A source familiar with Ulyukayev's thinking, speaking before Ulyukayev was arrested on bribery charges on Nov. 15, told Reuters that the minister had been promoting the idea of reducing the government's stake in Rosneft ROSN.MM, Russia's biggest oil company, to below 50 percent.
The second source, a government official, confirmed that Ulyukayev had discussed this idea with other officials before he was detained.
“Ulyukayev was talking about that,” the second source said.
Several government officials who spoke to Reuters said that there was no evidence that his arrest was motivated by anything other than a desire to tackle corruption. Reuters has uncovered no evidence that Ulyukayev’s stance on state control of Rosneft was linked to his prosecution.
However, oil industry experts say any plan to reduce state control of Rosneft would have weakened the position of the company’s powerful boss Igor Sechin, a confidant of Vladimir Putin blacklisted by the United States as part of the Russian president’s inner circle.

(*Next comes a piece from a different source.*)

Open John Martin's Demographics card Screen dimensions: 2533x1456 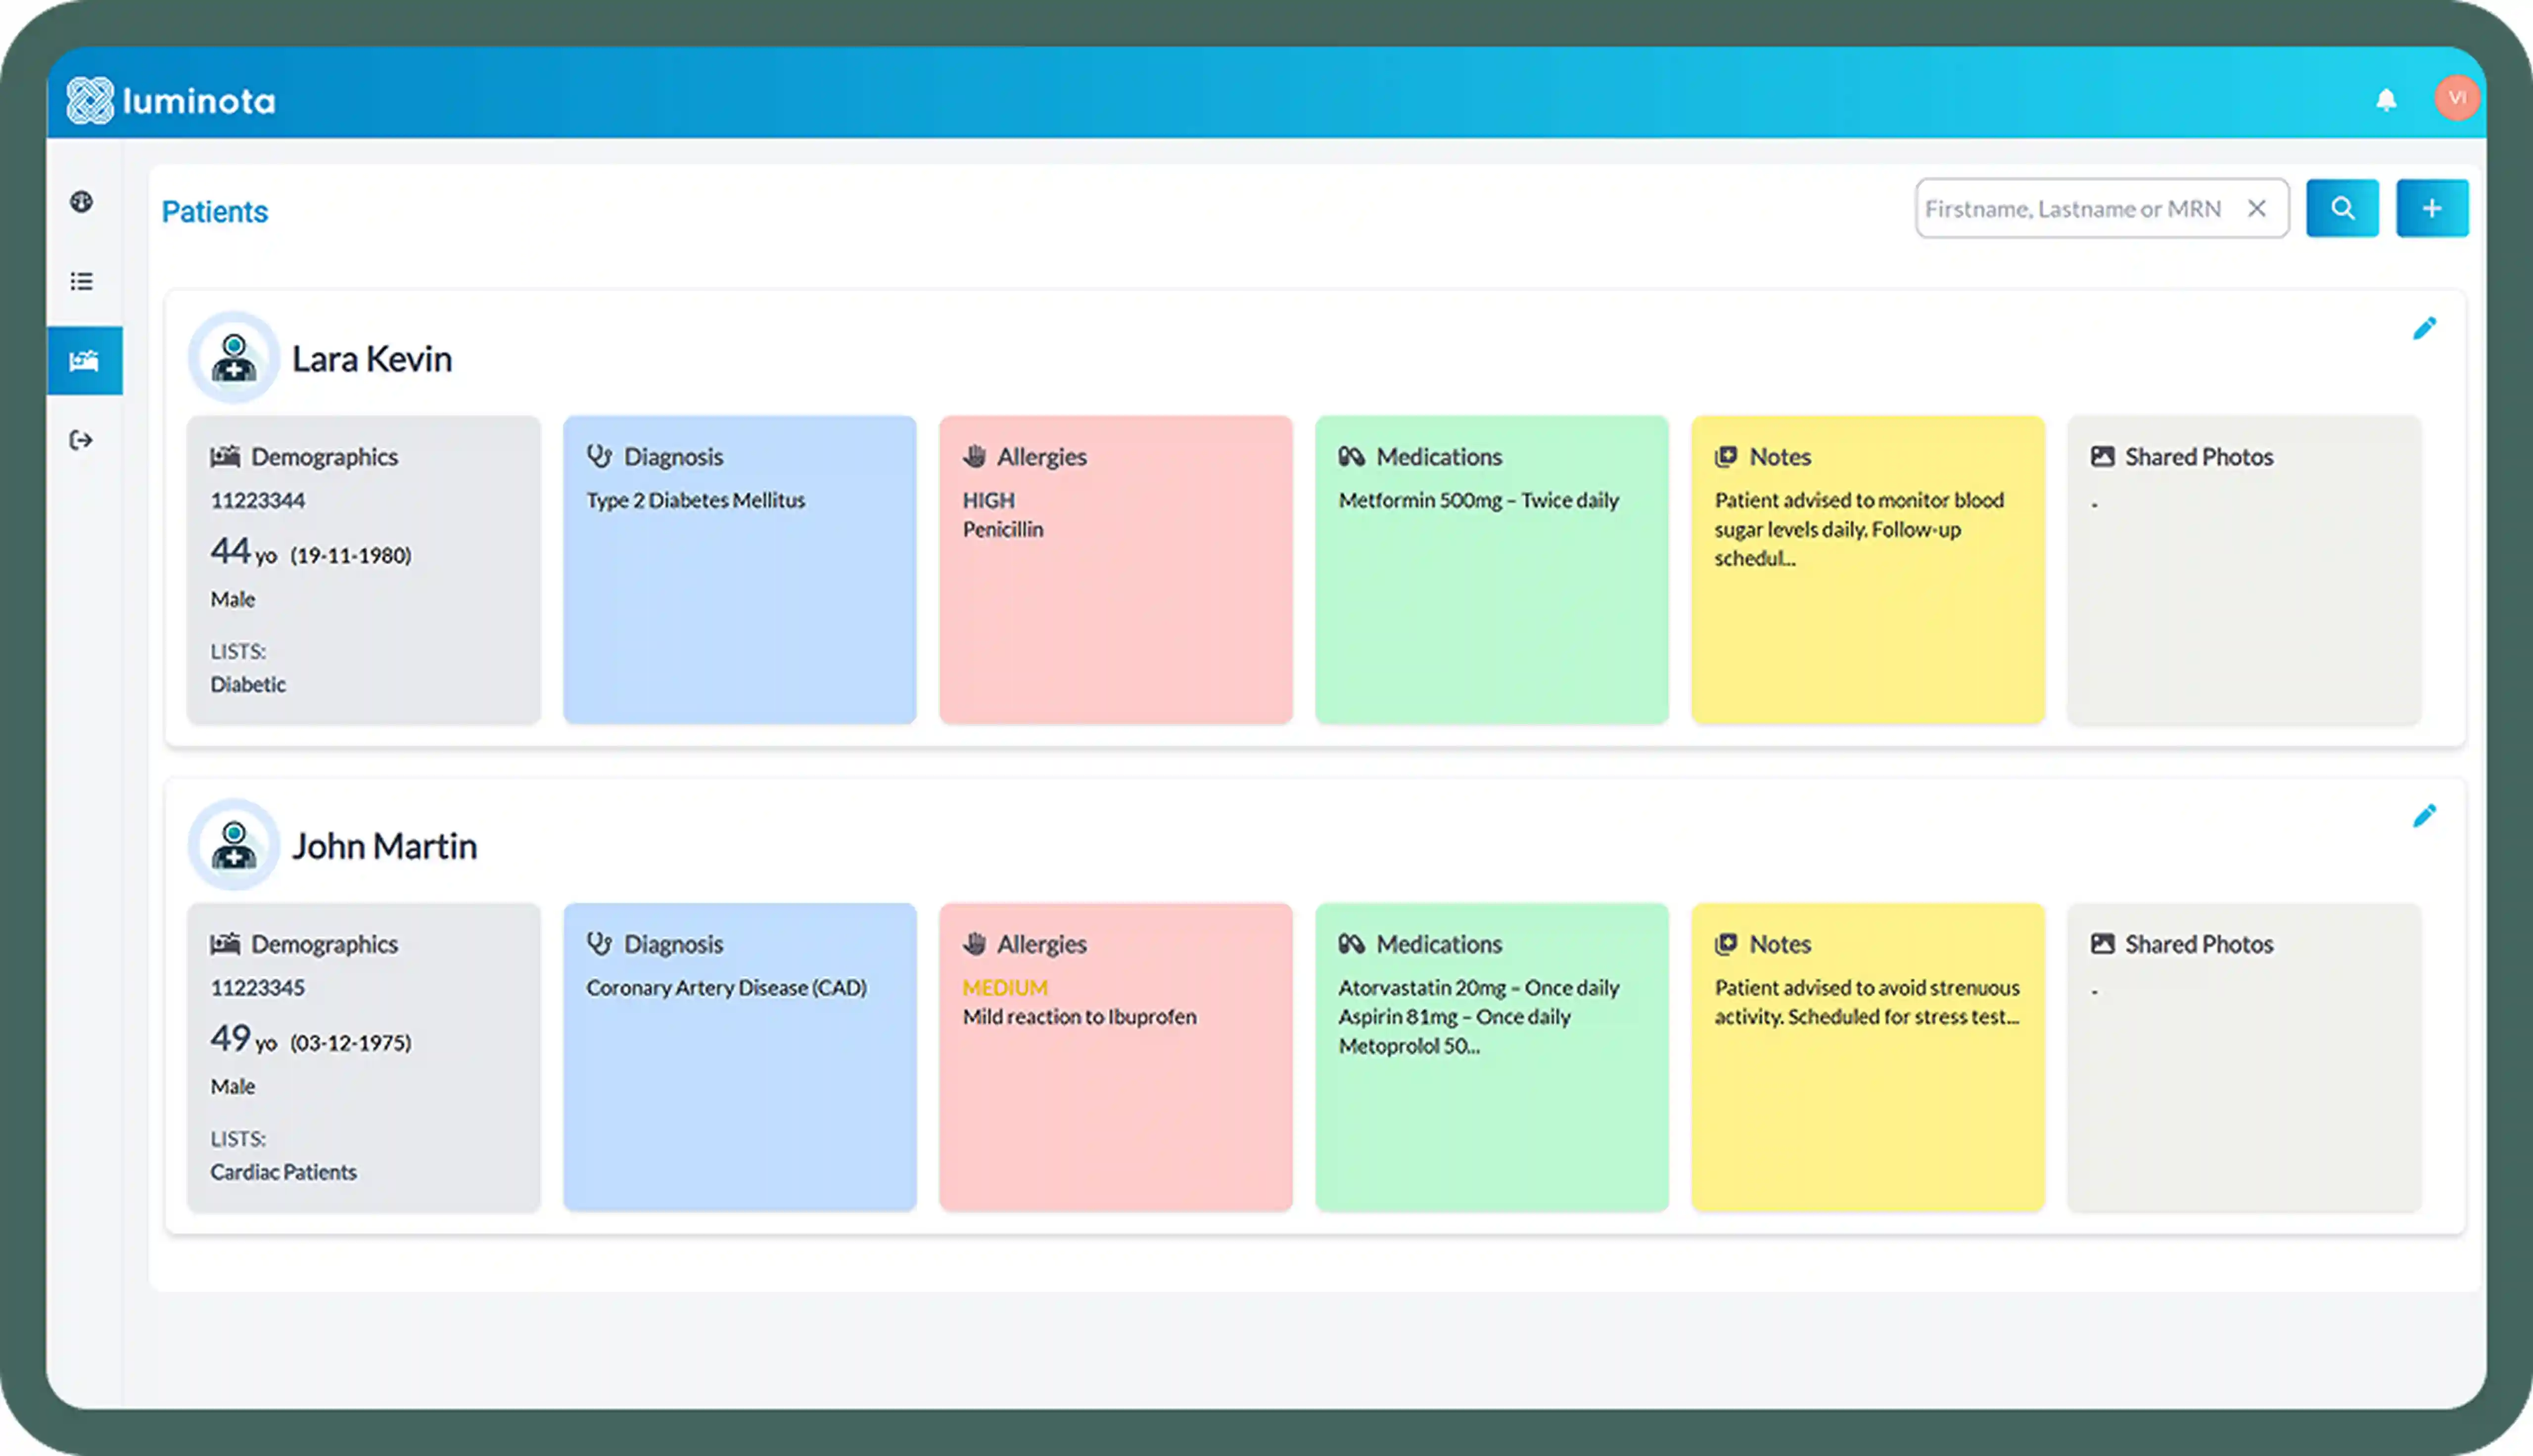(363, 1057)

Reuters sent written questions to the Kremlin and Rosneft, which provided no immediate response. Previously, Kremlin spokesman Dmitry Peskov has referred questions about Ulyukayev’s case to prosecutors. Roman Nesterov, the state investigator handling Ulyukayev’s case, declined to answer Reuters questions. Rosneft has praised law enforcement officials for “effective and adequate” action in detaining Ulyukayev.
Ulyukayev, who was fired hours after his arrest, denies the charges against him. He was the first sitting cabinet member to be arrested in more than two decades. The Kremlin and investigators say it is a straightforward criminal bribery case with no other targets.

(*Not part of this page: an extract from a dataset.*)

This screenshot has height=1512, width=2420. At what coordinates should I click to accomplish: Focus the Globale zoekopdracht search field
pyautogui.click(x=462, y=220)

Investigators say Ulyukayev tried to extort a $2 million bribe from Rosneft in exchange for approving its $5 billion purchase of a stake in mid-sized Russian oil firm Bashneft BANE.MM earlier this year.

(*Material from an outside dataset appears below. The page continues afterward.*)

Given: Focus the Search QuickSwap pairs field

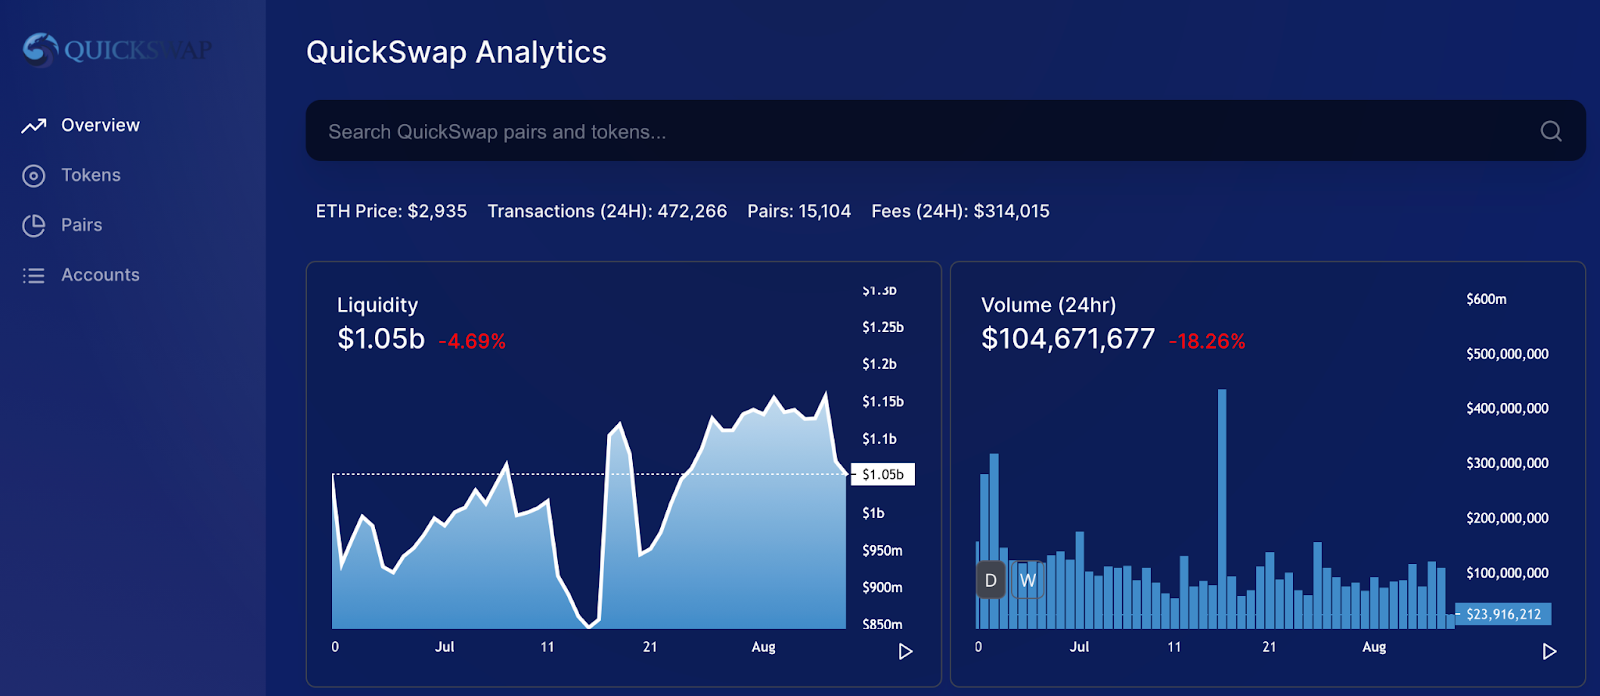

The role of Rosneft in helping to prosecute the case has led some in Russia’s ruling elite to view it as part of a battle between powerful clans within the ruling elite.
Prosecutors say the company had alerted the authorities to the wrongdoing before security service officers swooped into its offices to arrest Ulyukayev, and several sources have said a member of the company’s security staff worked for weeks helping gather evidence against the economy minister.
Ulyukayev, 60, is under house arrest while he awaits trial. His lawyer Timofei Gridnev said confidentiality rules prevented him from answering Reuters questions about the case.
The Russian state controls Rosneft through a 69.5 percent stake held by state holding company Rosneftegaz.
Under a partial privatization planned for this year, the holding company is already expected to reduce its stake to 50 percent by selling off 19.5 percent. Rosneft itself is expected to buy those shares, though the government has said the shares should later be sold on to private investors. Ulyukayev’s idea, as described by the two sources, would have seen Rosneftegaz sell a further stake, reducing its share of Rosneft below 50 percent, with the rest being held by private investors. That would mean the state would no longer have direct control over the firm, although it would retain a blocking stake.
The source familiar with Ulyukayev’s thinking said the economy minister’s view was that government had to think about reducing Rosneftegaz’s stake to below 50 percent as part of efforts to increase privatization revenues, although he said this would not happen in the next three years.
The idea of the state ultimately ceding control over Rosneft had been floated before in government circles, but it has not been previously reported that Ulyukayev himself was actively promoting it in the period before his arrest.